**YOUR GOAL:** Please transcribe the entries below without omitting a single character.
________________________________________
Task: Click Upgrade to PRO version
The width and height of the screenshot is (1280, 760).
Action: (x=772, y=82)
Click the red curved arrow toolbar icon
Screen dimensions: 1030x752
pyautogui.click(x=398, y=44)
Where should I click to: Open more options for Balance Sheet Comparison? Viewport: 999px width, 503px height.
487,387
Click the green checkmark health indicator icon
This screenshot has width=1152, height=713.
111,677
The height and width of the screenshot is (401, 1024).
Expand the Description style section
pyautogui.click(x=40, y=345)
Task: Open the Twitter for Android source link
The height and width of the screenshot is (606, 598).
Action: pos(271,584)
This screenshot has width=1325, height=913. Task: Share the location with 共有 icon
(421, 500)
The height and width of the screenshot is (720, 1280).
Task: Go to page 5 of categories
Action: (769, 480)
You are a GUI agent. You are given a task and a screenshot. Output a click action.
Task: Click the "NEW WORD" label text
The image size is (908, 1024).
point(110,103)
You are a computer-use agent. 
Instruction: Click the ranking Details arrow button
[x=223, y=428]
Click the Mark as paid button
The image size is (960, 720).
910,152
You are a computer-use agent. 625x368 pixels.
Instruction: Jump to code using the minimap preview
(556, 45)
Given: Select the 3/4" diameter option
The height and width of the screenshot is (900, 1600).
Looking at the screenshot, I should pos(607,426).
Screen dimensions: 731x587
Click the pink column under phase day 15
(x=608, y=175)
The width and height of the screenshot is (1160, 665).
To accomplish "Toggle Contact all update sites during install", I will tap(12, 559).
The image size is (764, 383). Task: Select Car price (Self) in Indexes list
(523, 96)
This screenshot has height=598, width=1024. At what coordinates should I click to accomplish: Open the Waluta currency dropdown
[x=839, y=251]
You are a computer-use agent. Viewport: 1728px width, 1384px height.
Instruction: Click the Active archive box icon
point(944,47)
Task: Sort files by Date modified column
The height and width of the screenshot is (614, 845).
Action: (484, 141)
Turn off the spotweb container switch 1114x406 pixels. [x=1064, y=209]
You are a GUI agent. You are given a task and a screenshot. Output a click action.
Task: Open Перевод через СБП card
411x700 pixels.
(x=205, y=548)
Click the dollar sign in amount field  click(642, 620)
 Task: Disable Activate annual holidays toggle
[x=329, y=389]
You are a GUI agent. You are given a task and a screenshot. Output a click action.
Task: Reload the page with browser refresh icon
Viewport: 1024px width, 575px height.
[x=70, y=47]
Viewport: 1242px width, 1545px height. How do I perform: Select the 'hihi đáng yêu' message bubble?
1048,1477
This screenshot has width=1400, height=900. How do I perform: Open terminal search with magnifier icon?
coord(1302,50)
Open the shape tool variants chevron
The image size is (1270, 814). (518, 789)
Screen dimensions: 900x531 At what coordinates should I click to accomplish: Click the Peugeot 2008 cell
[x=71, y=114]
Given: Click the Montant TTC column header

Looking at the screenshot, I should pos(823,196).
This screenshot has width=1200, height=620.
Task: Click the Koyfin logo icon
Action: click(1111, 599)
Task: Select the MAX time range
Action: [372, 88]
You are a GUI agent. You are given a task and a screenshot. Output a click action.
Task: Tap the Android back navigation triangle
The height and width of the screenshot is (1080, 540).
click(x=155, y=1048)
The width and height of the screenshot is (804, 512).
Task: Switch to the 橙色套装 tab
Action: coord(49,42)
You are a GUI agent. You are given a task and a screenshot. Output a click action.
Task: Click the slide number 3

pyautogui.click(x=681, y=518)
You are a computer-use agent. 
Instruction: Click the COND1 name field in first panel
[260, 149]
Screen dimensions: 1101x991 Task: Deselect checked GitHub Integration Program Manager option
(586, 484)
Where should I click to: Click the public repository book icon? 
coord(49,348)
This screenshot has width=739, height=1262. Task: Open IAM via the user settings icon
________________________________________
**ANSWER BELOW:**
Task: Click Upgrade to PRO version
The width and height of the screenshot is (1280, 760).
Action: (x=772, y=82)
Click the red curved arrow toolbar icon
Screen dimensions: 1030x752
pyautogui.click(x=398, y=44)
Where should I click to: Open more options for Balance Sheet Comparison? Viewport: 999px width, 503px height.
487,387
Click the green checkmark health indicator icon
This screenshot has width=1152, height=713.
111,677
The height and width of the screenshot is (401, 1024).
Expand the Description style section
pyautogui.click(x=40, y=345)
Task: Open the Twitter for Android source link
The height and width of the screenshot is (606, 598).
Action: pos(271,584)
This screenshot has width=1325, height=913. Task: Share the location with 共有 icon
(421, 500)
The height and width of the screenshot is (720, 1280).
Task: Go to page 5 of categories
Action: (769, 480)
You are a GUI agent. You are given a task and a screenshot. Output a click action.
Task: Click the "NEW WORD" label text
The image size is (908, 1024).
point(110,103)
You are a computer-use agent. 
Instruction: Click the ranking Details arrow button
[x=223, y=428]
Click the Mark as paid button
The image size is (960, 720).
910,152
You are a computer-use agent. 625x368 pixels.
Instruction: Jump to code using the minimap preview
(556, 45)
Given: Select the 3/4" diameter option
The height and width of the screenshot is (900, 1600).
Looking at the screenshot, I should pos(607,426).
Screen dimensions: 731x587
Click the pink column under phase day 15
(x=608, y=175)
The width and height of the screenshot is (1160, 665).
To accomplish "Toggle Contact all update sites during install", I will tap(12, 559).
The image size is (764, 383). Task: Select Car price (Self) in Indexes list
(523, 96)
This screenshot has height=598, width=1024. At what coordinates should I click to accomplish: Open the Waluta currency dropdown
[x=839, y=251]
You are a computer-use agent. Viewport: 1728px width, 1384px height.
Instruction: Click the Active archive box icon
point(944,47)
Task: Sort files by Date modified column
The height and width of the screenshot is (614, 845).
Action: (484, 141)
Turn off the spotweb container switch 1114x406 pixels. [x=1064, y=209]
You are a GUI agent. You are given a task and a screenshot. Output a click action.
Task: Open Перевод через СБП card
411x700 pixels.
(x=205, y=548)
Click the dollar sign in amount field  click(642, 620)
 Task: Disable Activate annual holidays toggle
[x=329, y=389]
You are a GUI agent. You are given a task and a screenshot. Output a click action.
Task: Reload the page with browser refresh icon
Viewport: 1024px width, 575px height.
[x=70, y=47]
Viewport: 1242px width, 1545px height. How do I perform: Select the 'hihi đáng yêu' message bubble?
1048,1477
This screenshot has width=1400, height=900. How do I perform: Open terminal search with magnifier icon?
coord(1302,50)
Open the shape tool variants chevron
The image size is (1270, 814). (518, 789)
Screen dimensions: 900x531 At what coordinates should I click to accomplish: Click the Peugeot 2008 cell
[x=71, y=114]
Given: Click the Montant TTC column header

Looking at the screenshot, I should pos(823,196).
This screenshot has width=1200, height=620.
Task: Click the Koyfin logo icon
Action: click(1111, 599)
Task: Select the MAX time range
Action: [372, 88]
You are a GUI agent. You are given a task and a screenshot. Output a click action.
Task: Tap the Android back navigation triangle
The height and width of the screenshot is (1080, 540).
click(x=155, y=1048)
The width and height of the screenshot is (804, 512).
Task: Switch to the 橙色套装 tab
Action: coord(49,42)
You are a GUI agent. You are given a task and a screenshot. Output a click action.
Task: Click the slide number 3

pyautogui.click(x=681, y=518)
You are a computer-use agent. 
Instruction: Click the COND1 name field in first panel
[260, 149]
Screen dimensions: 1101x991 Task: Deselect checked GitHub Integration Program Manager option
(586, 484)
Where should I click to: Click the public repository book icon? 
coord(49,348)
This screenshot has width=739, height=1262. Task: Open IAM via the user settings icon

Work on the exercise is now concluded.